* **SOURCE DOCUMENT**:

Completing the course, Dai returned to Viet Nam and met associate professor Nguyen Lan Hieu, an expert on innate heart disease, a member of the 14th National Assembly and deputy director of the Ha Noi Medical University Hospital. He also met Professor Le Ngoc Thanh, director of the E Hospital, to express his hope to pursue a specialty in innate heart disease, which is considered to be very difficult.

Speaking about Dai, associate professor Hieu cannot hide his pride.

“The day I met him for the first time was a special day. A baby cried loudly before the surgery, and Dai, very gentle, made the baby smile after only some minutes. I immediately realised that Dai was born to do the work, which is miserably hard and difficult,” said Hieu.

Dai understands well the knowledge that associate professor Hieu taught him, and became Hieu’s honest colleague.

“Dai does well the work that I dream of doing but have not done, such as taking care of the children with innate heart diseases from the time they are in the womb until after they are born,” said Hieu.

“With Dai, I believe in a bright future for Viet Nam’s innate heart sector,” he said.

Dai said that his biggest motivation is seeing the patients’ smiles after they recover. Dai has tried his best to keep little angels alive, and he seems to be born to revive small hearts.

* **EXTRACTED INFORMATION**:

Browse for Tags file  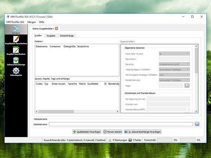pos(187,85)
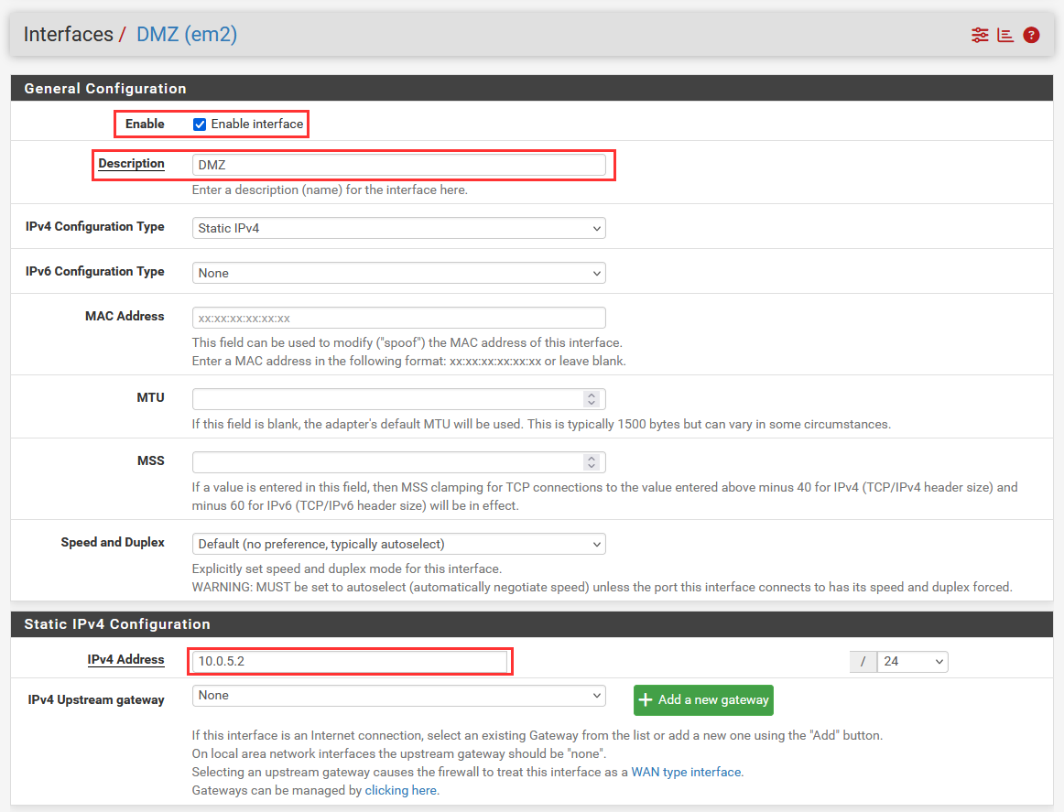Click the MTU field spinner arrows
Viewport: 1064px width, 812px height.
[x=592, y=399]
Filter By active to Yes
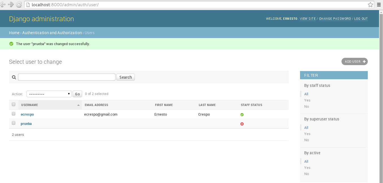Image resolution: width=383 pixels, height=183 pixels. click(307, 168)
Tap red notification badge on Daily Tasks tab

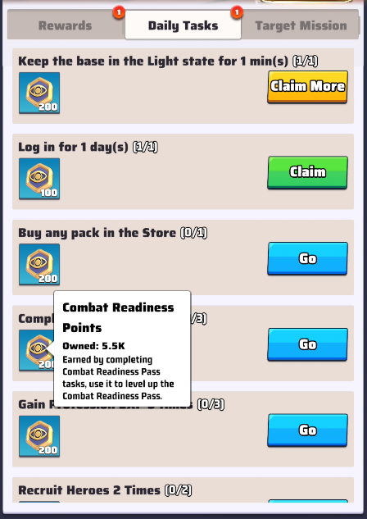click(x=237, y=12)
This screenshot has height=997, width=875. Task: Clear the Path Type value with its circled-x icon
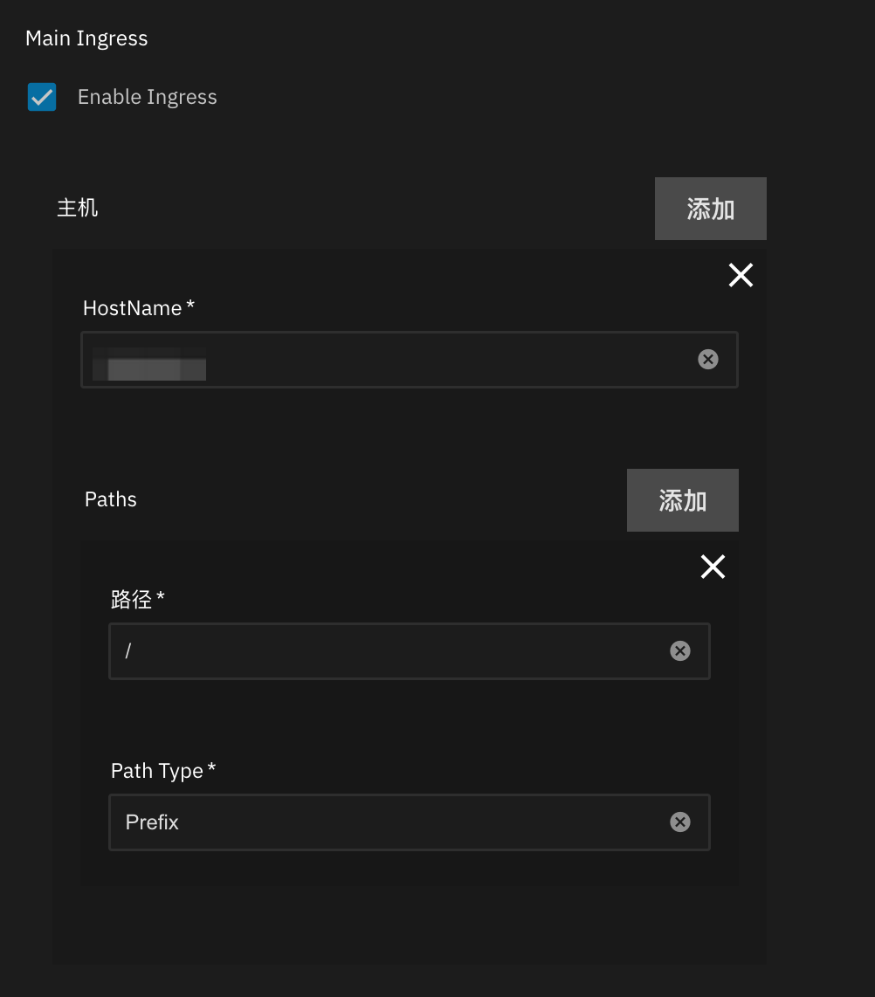[680, 822]
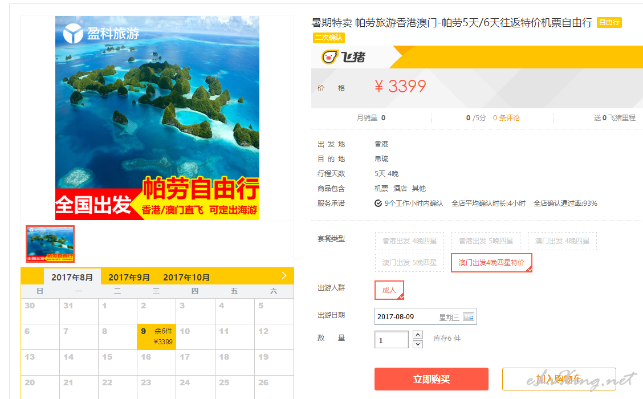Click the 加入购物车 add to cart button
The height and width of the screenshot is (399, 643).
[559, 379]
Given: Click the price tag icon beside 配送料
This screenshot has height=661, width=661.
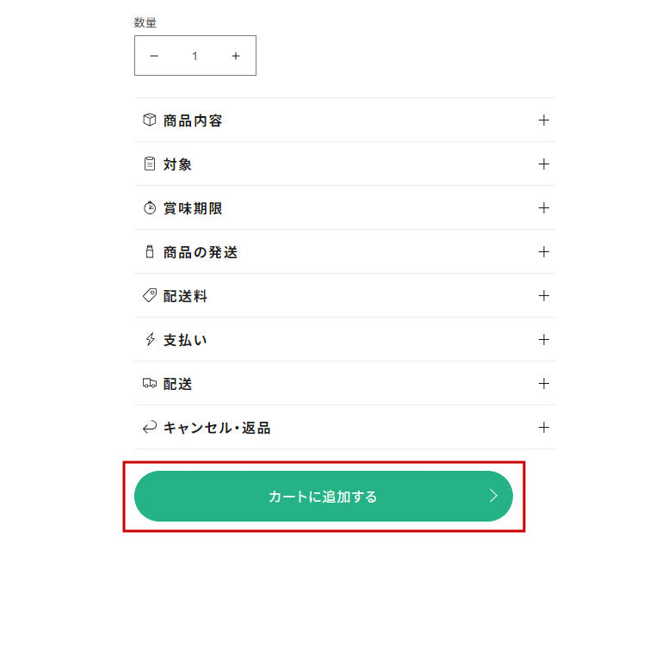Looking at the screenshot, I should click(x=150, y=296).
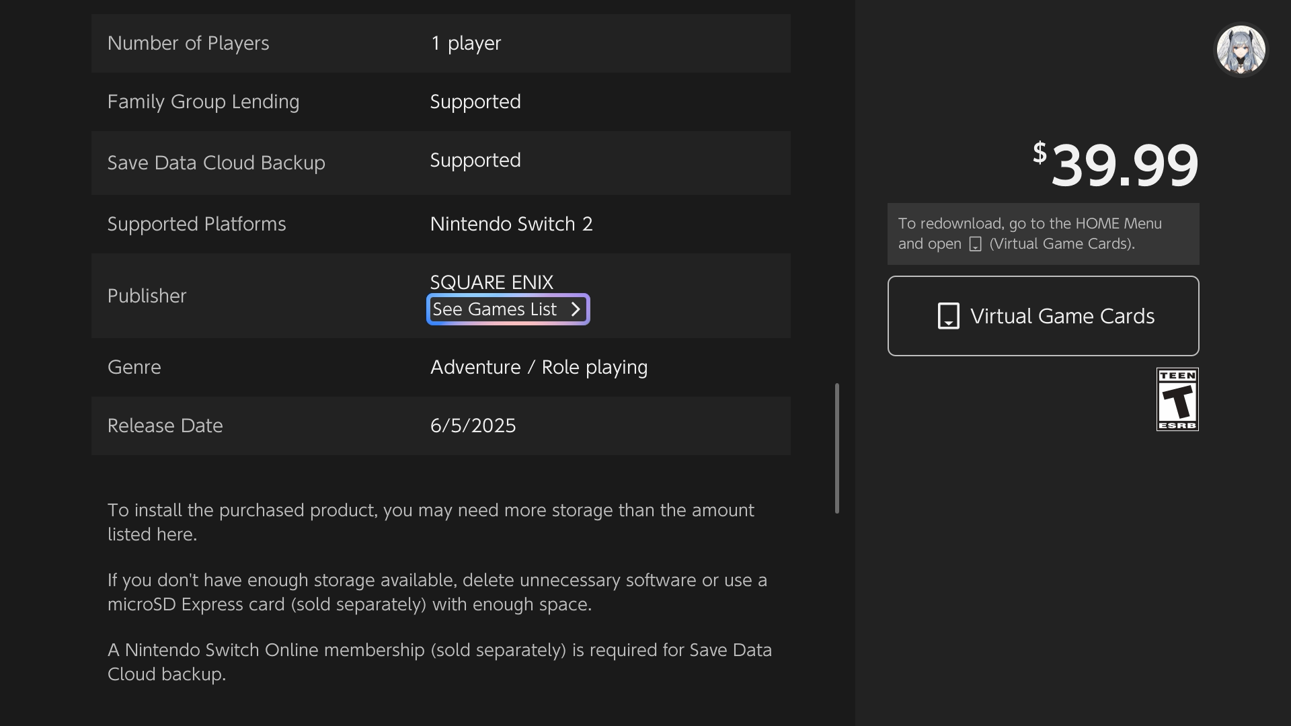Open the user profile avatar

click(x=1241, y=50)
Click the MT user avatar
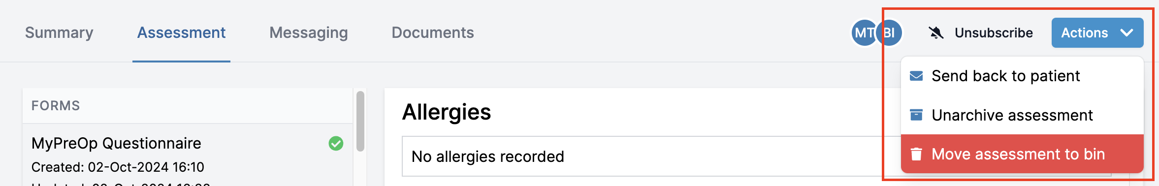The image size is (1159, 186). (x=864, y=33)
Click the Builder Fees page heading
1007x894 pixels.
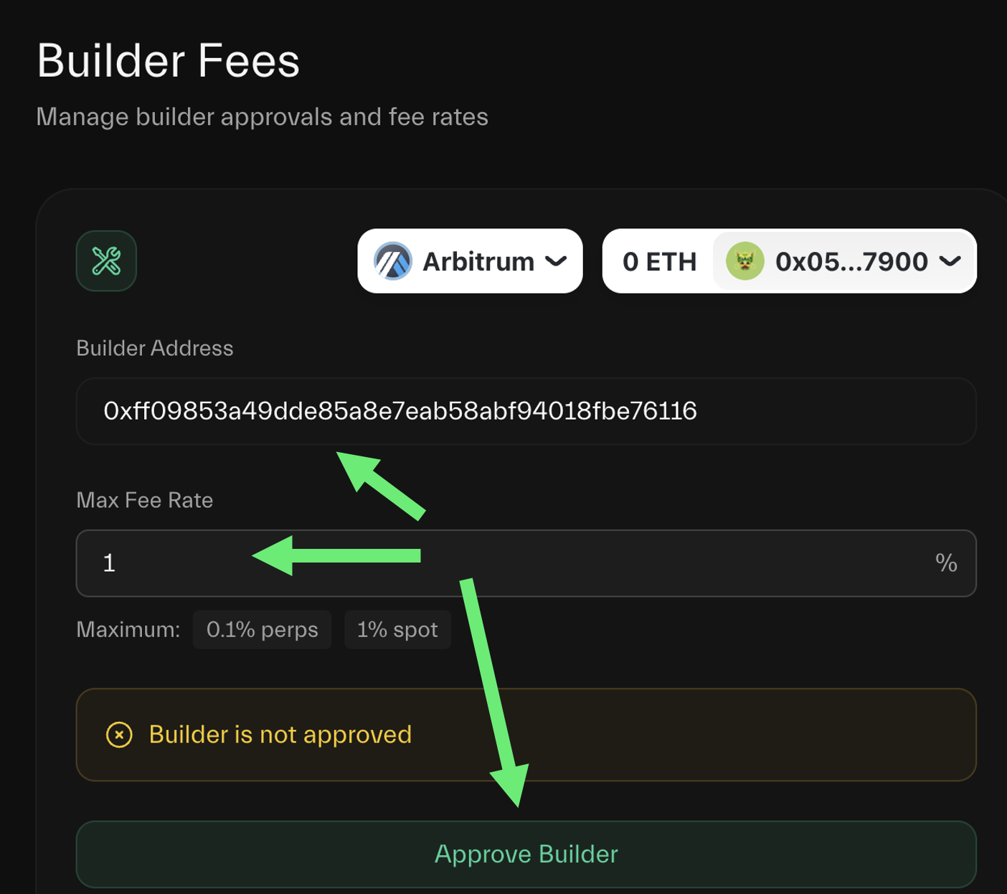tap(168, 60)
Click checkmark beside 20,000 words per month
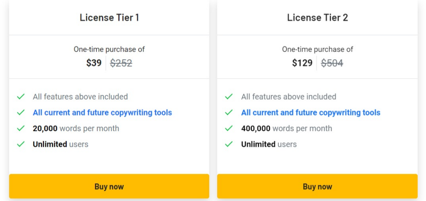 (21, 128)
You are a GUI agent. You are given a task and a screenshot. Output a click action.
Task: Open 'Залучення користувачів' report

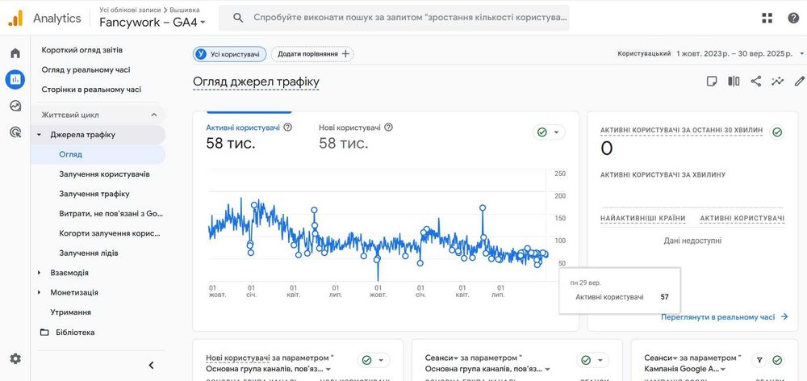click(104, 174)
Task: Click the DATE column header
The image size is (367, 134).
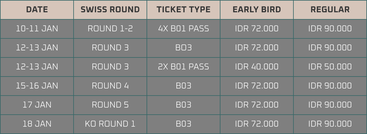Action: coord(37,10)
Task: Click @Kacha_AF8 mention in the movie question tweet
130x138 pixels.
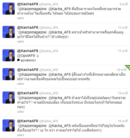Action: pos(60,126)
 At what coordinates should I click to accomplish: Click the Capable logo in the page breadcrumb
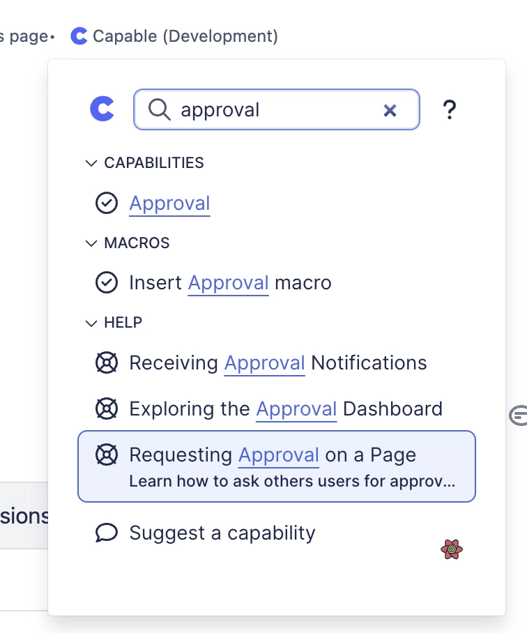click(x=79, y=36)
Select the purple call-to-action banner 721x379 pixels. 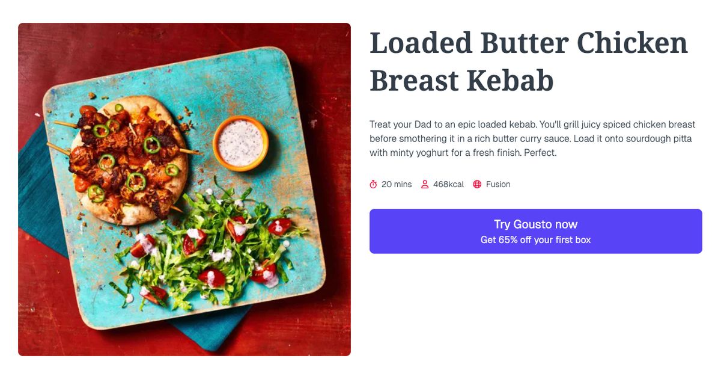pos(535,231)
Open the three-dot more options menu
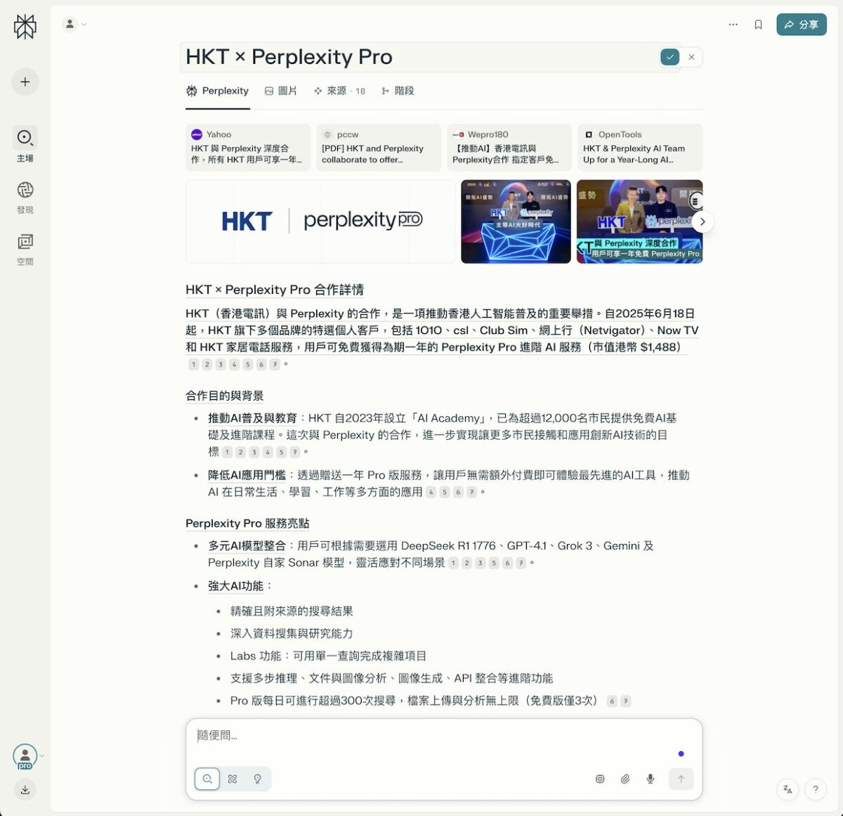843x816 pixels. coord(733,24)
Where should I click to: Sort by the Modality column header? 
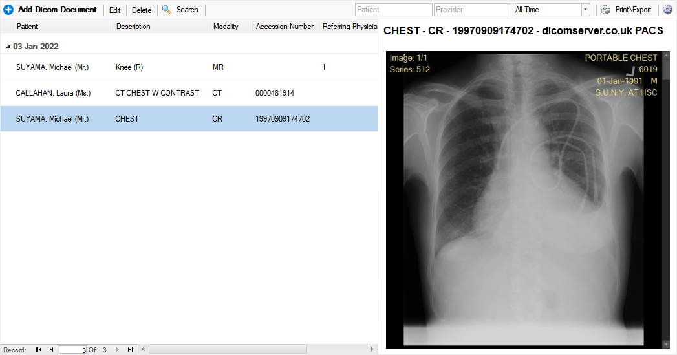pos(226,27)
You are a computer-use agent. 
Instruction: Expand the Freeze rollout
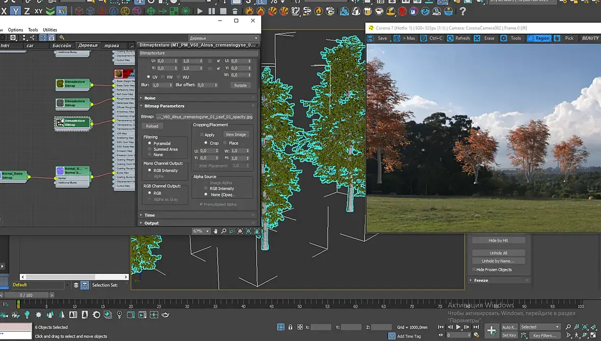481,280
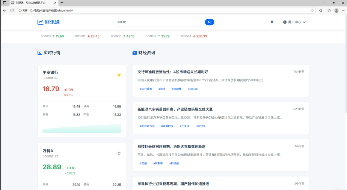Viewport: 347px width, 190px height.
Task: Unfavorite 平安银行 using the yellow star
Action: pos(119,75)
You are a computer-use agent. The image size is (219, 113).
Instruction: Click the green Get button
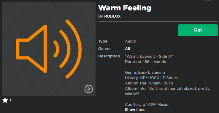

* **YOUR INSTRUCTIONS**:
Return the full passage about Dai above, word for word and unchanged.

* **RESULT OF THIS EXERCISE**:
Completing the course, Dai returned to Viet Nam and met associate professor Nguyen Lan Hieu, an expert on innate heart disease, a member of the 14th National Assembly and deputy director of the Ha Noi Medical University Hospital. He also met Professor Le Ngoc Thanh, director of the E Hospital, to express his hope to pursue a specialty in innate heart disease, which is considered to be very difficult.

Speaking about Dai, associate professor Hieu cannot hide his pride.

“The day I met him for the first time was a special day. A baby cried loudly before the surgery, and Dai, very gentle, made the baby smile after only some minutes. I immediately realised that Dai was born to do the work, which is miserably hard and difficult,” said Hieu.

Dai understands well the knowledge that associate professor Hieu taught him, and became Hieu’s honest colleague.

“Dai does well the work that I dream of doing but have not done, such as taking care of the children with innate heart diseases from the time they are in the womb until after they are born,” said Hieu.

“With Dai, I believe in a bright future for Viet Nam’s innate heart sector,” he said.

Dai said that his biggest motivation is seeing the patients’ smiles after they recover. Dai has tried his best to keep little angels alive, and he seems to be born to revive small hearts.